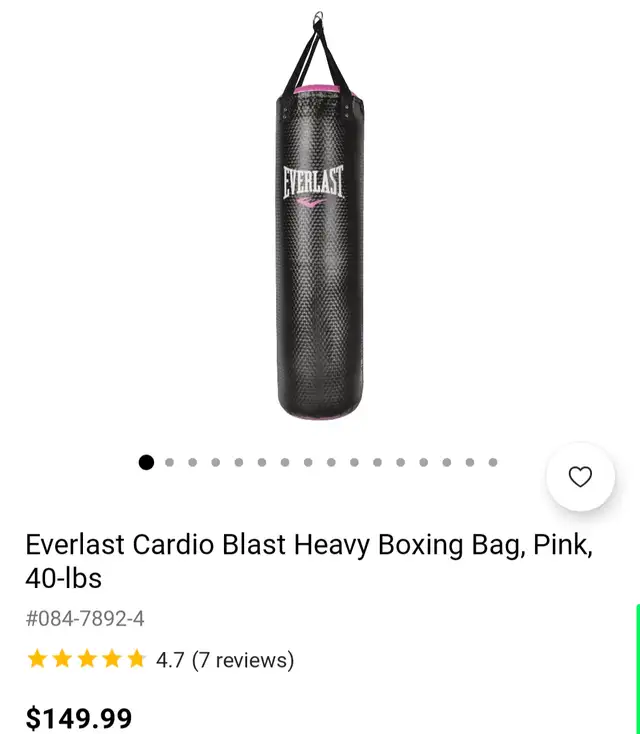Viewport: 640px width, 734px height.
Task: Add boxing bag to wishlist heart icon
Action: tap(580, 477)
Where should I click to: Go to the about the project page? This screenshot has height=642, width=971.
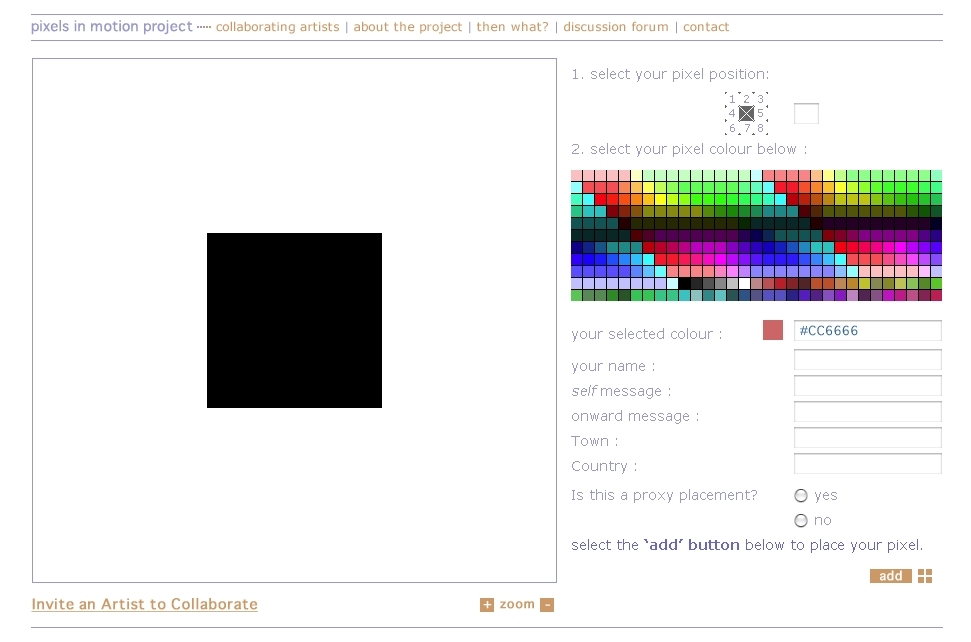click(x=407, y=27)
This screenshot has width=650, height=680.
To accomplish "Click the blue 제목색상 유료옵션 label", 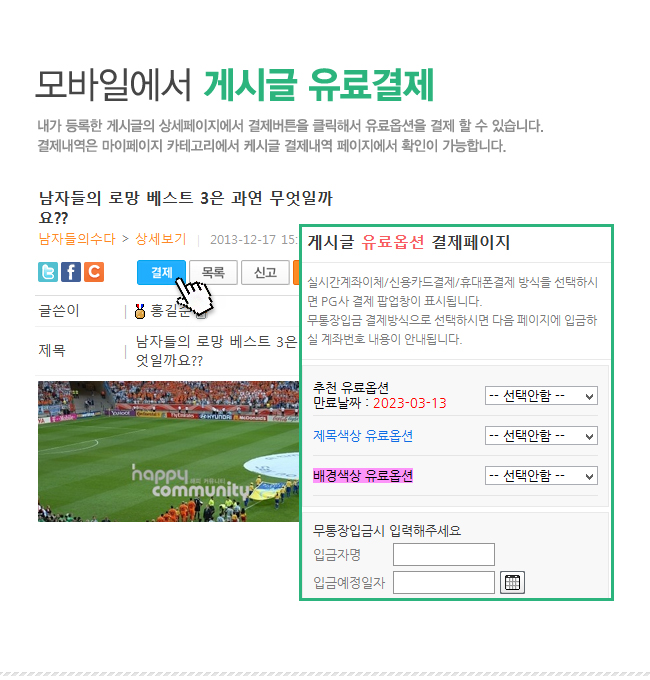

————

● **Problem to work on**: Give back exactly the lines from the line with "This screenshot has width=650, height=680." through the end of the material above, and omit every picture.

● **Finished task**:
This screenshot has width=650, height=680.
To accomplish "Click the blue 제목색상 유료옵션 label", 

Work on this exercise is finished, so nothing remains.